This term seems to be associated only with the shake weight product. When we break it down, dynamic means that something is moving or accelerating, where static is just stationary. Inertia is the energy or motion that is created along a straight line without any interference from an external force. So technically, the company is not making any false statements. As a matter of fact, you may have engaged in dynamic inertia in the past by using free weights in a distinct motion and you didn’t even know it.
Dynamic Inertia Put To the Test
This technology was put to the test by Dr Daniel Cipriani, a professor at San Diego State University, which has one of the leading exercise physiology departments in the country. This scientific study monitored muscle activity using EMG monitoring with the shake weight, as compared to using other similar size dumbbells and traditional dumbbell exercises.
The study revealed that the shake weight outperforms other similar size weights because of the rapid motion and isometric contraction and isolation of the upper body. This unique rapid motion is responsible for muscle fatigue in such a short amount of time.
So Does Dynamic Inertia Work?
Whether you believe in this technology or not and the claims made by the company for increased muscle activity through dynamic inertia, the shake weight product has a huge following.

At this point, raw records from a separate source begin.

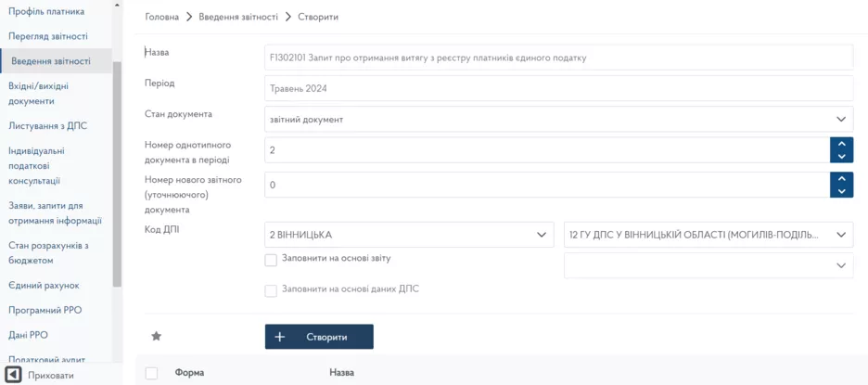The image size is (868, 385).
Task: Open Перегляд звітності in sidebar
Action: (48, 36)
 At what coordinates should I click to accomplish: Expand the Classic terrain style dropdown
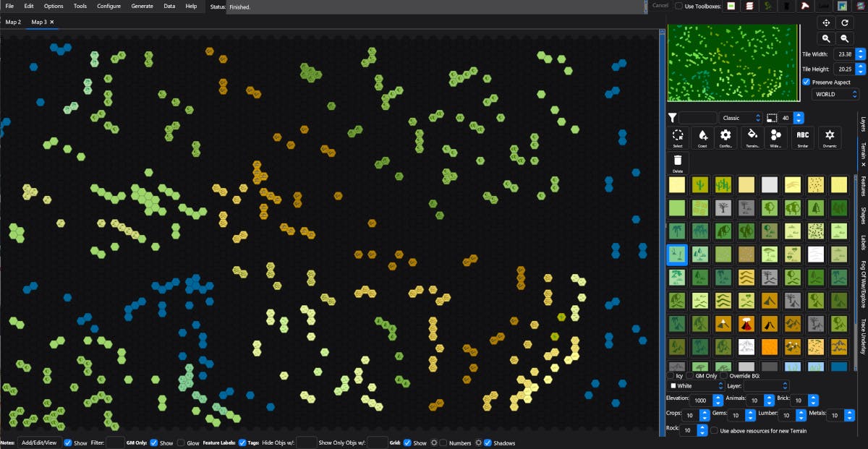pyautogui.click(x=741, y=118)
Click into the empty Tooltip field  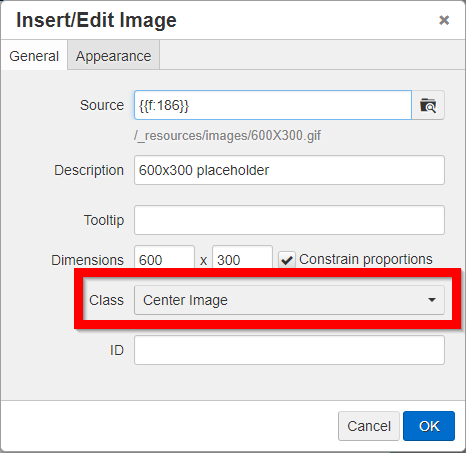pyautogui.click(x=289, y=220)
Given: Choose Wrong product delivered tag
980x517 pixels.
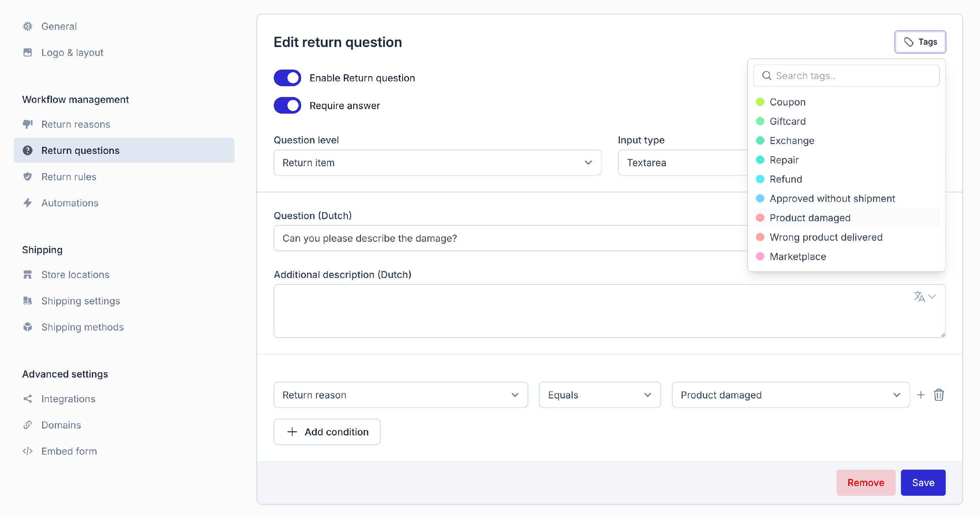Looking at the screenshot, I should [826, 237].
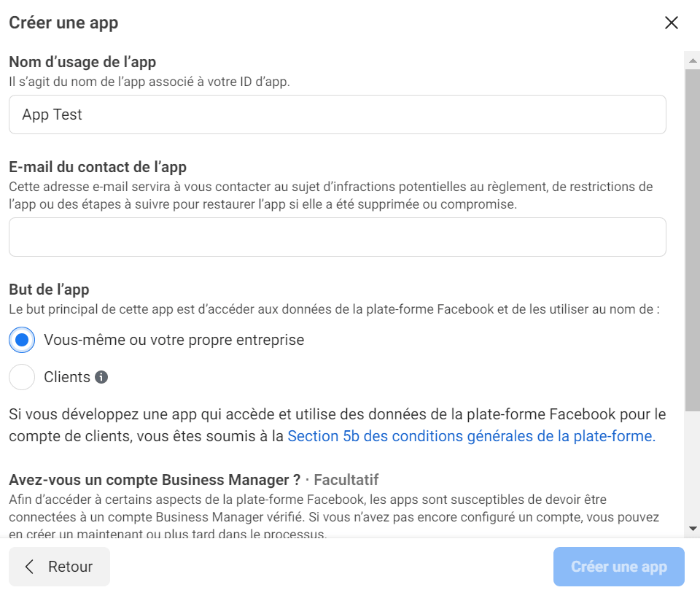Focus the empty contact e-mail field

(x=338, y=237)
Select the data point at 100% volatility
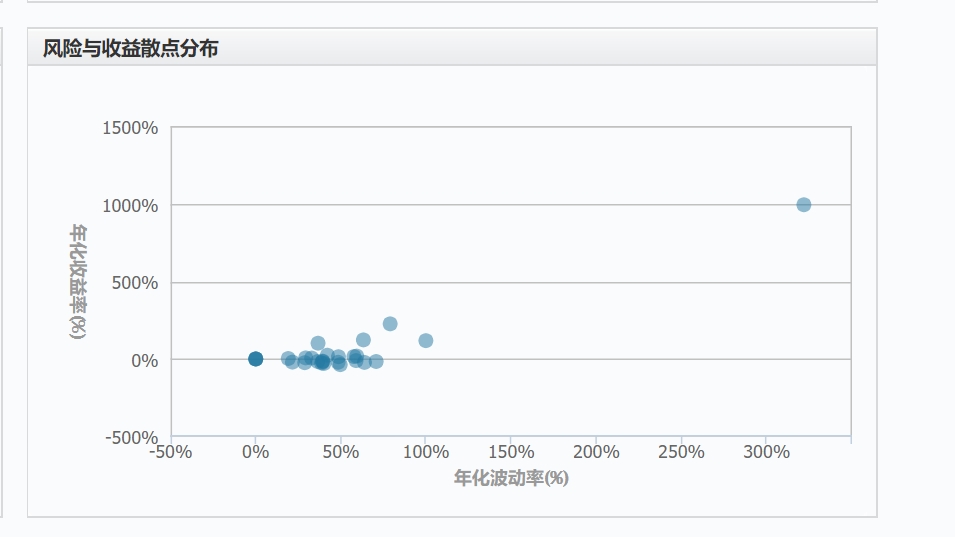 pyautogui.click(x=426, y=340)
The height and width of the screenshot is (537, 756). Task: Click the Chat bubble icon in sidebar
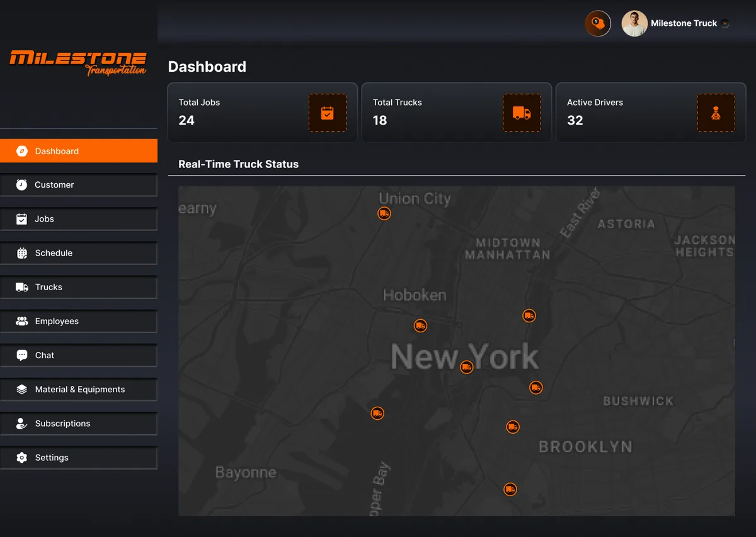tap(22, 355)
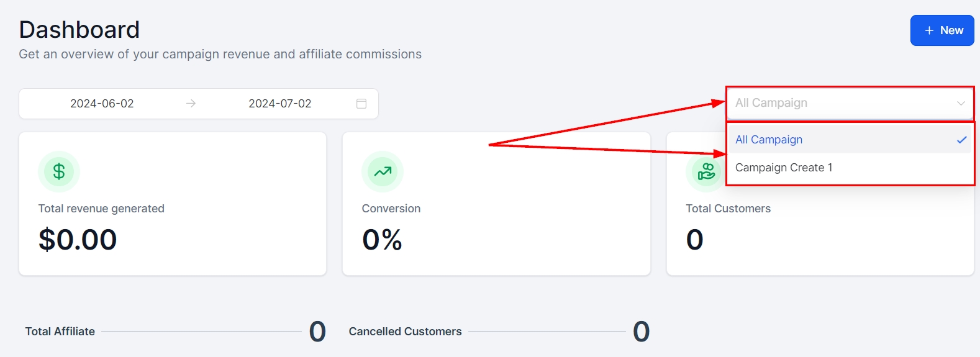The width and height of the screenshot is (980, 357).
Task: Select the All Campaign dropdown option
Action: point(769,140)
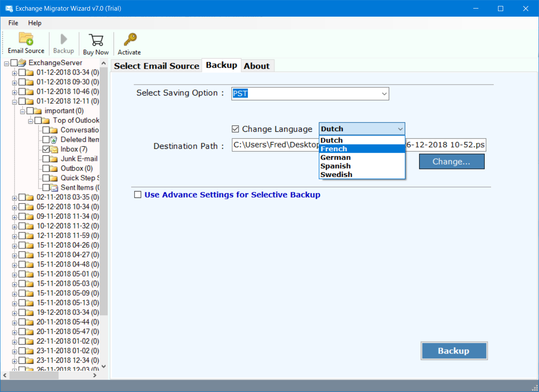Click the Deleted Items recycle bin folder icon
Viewport: 539px width, 392px height.
pos(54,139)
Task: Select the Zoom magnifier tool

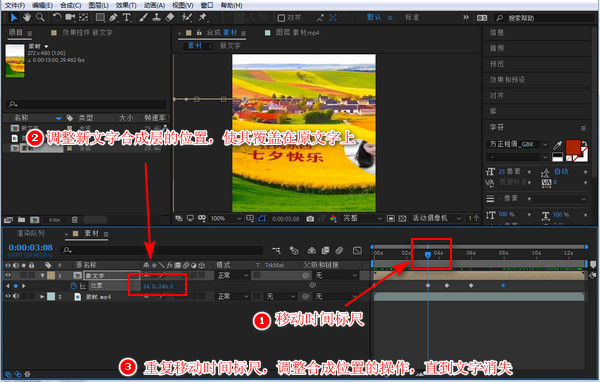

We haven’t heard the last from the term dynamic Inertia. Is this term just another fancy name given to an exercise piece of equipment? It’s possible, but let’s not pretend that Fitness IQ is the only company doing something like this. Marketing and advertisement firms get paid really well to come up with fancy names, benefits and features. In the end, all that matters is that the product works well and based on the reviews, that doesn’t seem to be a problem.